• _TO DO_:
Nothing but a number is expected: the count of lines in the data below that include "computer".

Collected data entries:
□ □ □ □ □ □ □

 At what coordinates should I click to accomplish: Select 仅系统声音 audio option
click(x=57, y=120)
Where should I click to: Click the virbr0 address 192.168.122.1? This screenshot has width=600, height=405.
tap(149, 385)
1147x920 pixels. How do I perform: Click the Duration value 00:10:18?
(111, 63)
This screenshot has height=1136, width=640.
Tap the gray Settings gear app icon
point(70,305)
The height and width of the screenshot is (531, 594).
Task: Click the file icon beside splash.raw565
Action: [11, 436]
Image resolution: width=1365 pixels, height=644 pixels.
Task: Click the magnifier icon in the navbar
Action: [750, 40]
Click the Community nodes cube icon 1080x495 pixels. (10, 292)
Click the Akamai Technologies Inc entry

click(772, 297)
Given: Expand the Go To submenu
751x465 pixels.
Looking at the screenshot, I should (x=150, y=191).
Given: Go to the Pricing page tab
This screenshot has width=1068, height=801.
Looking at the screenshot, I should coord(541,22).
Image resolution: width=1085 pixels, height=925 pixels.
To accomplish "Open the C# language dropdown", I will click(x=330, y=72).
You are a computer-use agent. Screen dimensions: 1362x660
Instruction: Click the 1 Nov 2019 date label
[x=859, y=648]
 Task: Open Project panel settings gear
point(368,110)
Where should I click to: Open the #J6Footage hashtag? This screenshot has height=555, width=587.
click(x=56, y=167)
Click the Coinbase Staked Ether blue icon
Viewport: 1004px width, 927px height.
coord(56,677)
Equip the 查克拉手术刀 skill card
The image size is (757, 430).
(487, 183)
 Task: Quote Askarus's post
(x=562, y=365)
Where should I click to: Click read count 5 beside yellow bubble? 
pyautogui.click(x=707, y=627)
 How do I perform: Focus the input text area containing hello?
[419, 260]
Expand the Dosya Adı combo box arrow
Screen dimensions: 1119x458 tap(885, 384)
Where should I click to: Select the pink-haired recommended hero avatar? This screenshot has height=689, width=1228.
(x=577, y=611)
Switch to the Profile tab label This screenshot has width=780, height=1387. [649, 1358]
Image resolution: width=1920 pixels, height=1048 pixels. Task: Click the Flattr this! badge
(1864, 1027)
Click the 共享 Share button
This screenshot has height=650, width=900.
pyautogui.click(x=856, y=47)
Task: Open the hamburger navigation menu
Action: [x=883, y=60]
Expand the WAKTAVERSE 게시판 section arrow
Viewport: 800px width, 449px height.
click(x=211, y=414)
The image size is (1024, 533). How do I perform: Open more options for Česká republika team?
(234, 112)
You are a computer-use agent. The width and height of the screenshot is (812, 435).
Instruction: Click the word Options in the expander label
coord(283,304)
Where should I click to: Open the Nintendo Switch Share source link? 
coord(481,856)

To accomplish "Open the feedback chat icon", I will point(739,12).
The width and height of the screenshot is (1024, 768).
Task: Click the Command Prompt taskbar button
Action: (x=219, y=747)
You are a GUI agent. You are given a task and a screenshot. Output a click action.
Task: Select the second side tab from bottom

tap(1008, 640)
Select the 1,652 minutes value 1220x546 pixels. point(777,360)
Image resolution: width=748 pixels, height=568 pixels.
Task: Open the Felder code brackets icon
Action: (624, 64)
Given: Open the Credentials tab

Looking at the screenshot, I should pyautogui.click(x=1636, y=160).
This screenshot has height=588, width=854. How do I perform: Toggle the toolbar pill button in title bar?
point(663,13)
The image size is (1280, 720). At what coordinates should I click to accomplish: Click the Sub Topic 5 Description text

□ □ □ □ □ □ □

• _ANSWER TO THE PROBLEM_:
2